# Exercise description:
Find the line with "Where should I click to: Open" and the line with "Task: Refresh the KeyShot10 folder view" in the entries below; output exactly those two lines, every line between them, and no others.

──────

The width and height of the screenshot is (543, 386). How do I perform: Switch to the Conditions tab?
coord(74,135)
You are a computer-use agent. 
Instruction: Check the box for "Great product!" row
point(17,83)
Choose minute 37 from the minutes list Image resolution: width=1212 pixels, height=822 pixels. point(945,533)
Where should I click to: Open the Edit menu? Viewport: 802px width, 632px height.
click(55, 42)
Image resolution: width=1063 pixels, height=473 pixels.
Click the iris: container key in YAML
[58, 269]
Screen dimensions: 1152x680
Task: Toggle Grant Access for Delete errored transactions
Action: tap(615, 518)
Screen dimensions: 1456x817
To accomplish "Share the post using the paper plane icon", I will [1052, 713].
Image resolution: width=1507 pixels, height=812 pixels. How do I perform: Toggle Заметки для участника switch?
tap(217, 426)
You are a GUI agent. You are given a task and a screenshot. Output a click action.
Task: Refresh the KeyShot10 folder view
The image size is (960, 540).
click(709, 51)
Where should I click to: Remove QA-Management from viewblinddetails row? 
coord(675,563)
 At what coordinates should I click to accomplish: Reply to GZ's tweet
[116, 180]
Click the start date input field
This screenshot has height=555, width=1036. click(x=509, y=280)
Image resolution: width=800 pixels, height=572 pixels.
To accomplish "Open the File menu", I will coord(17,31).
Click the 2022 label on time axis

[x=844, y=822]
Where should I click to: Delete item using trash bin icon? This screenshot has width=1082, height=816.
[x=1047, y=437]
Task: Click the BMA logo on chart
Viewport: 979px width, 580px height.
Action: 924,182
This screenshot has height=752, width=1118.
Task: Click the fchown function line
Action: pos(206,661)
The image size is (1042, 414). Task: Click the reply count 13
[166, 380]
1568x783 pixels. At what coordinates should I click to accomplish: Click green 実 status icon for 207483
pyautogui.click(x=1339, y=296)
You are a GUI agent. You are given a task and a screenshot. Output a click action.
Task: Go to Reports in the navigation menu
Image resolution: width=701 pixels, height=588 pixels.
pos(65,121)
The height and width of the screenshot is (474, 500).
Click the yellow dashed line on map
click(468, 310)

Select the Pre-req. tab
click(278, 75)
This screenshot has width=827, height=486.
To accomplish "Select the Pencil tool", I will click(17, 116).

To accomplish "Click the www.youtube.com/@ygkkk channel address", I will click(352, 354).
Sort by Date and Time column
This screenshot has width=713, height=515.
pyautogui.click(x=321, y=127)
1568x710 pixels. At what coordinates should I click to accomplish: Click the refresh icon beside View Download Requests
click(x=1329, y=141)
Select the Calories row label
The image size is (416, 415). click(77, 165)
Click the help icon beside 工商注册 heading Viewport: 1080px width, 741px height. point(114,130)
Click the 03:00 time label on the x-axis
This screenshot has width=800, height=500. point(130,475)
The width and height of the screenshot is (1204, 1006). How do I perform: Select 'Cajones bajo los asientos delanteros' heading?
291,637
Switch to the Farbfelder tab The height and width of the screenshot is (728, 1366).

──────

# Exercise response:
Where should I click to: Open the Edit menu? Viewport: 802px width, 632px height.
click(55, 42)
Image resolution: width=1063 pixels, height=473 pixels.
Click the iris: container key in YAML
[58, 269]
Screen dimensions: 1152x680
Task: Toggle Grant Access for Delete errored transactions
Action: tap(615, 518)
Screen dimensions: 1456x817
To accomplish "Share the post using the paper plane icon", I will [1052, 713].
Image resolution: width=1507 pixels, height=812 pixels. How do I perform: Toggle Заметки для участника switch?
tap(217, 426)
You are a GUI agent. You are given a task and a screenshot. Output a click action.
Task: Refresh the KeyShot10 folder view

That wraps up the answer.